#### ACTION ITEM
Write a continuation of the abstract below on training practitioners in theory- and evidence-based approaches to behavior change, starting after its last sentence.

BEGIN PASSAGE SHOWN

Presented by: Claudia Teran Escobar

C. Teran Escobar1, M. Christofori-Khadka2, A. Chalabaev3, N. Raëhle2

1Univ. Grenoble Alpes, CNRS, IRD, G-INP, IGE, 38000 Grenoble, France, France
2Swiss Red Cross, Switzerland
3Univ. Grenoble Alpes, SENS, F-38000 Grenoble, France, France


Using theory- and evidence-based approaches (TEAs) when elaborating behaviour change interventions (BCI) in real world is highly recommended (e.g., Bartholomew et al., 2016). However, practitioners rarely use them (Hagger & Weed, 2019). Training practitioners might have the potential to change practitioners’ practices which ultimately might lead to behaviour change in real world.
The main objective was to assess the effects of a training about Behaviour change on knowledge, self-efficacy and intention towards using TEAs for behaviour change interventions.

END PASSAGE SHOWN
BEGIN SOURCE MATERIAL

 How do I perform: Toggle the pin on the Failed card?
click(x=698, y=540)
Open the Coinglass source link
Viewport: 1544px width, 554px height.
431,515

END SOURCE MATERIAL

#### TASK OUTPUT
A training based in the COM-B system (Michie, van Stralen, et al., 2011), doer and non-doer analysis (Mosler, 2012), the BCTs taxonomy (Michie, Ashford, et al., 2011) and surveys to assess healthy behaviours (e.g., the IPAQ, Craig et al., 2003) was delivered to Health Promotion Technicians (N=15) working in rural areas in Paraguay in 2022. Knowledge about BCIs was assessed by using a multiple-choice test. Moreover, self-efficacy and intention towards elaborating and evaluating BCIs were assessed by using scales. The three variables were assessed four times (before, during and after the training). Multilevel analysis was used to analyse the data.
Knowledge (β = 3.81 [2.24; 5.39], p < .001), self-efficacy (β = 0.64 [0.32; 0.96], p < .001) and intention towards using BCIs (β = 0.36 [0.12; 0.60], p = .005) significantly increased since the baseline.
The training seems to increase the knowledge, self-efficacy and intention towards BCIs. Further studies should assess the effectiveness of the training in other contexts and assess changes in health promotion practices.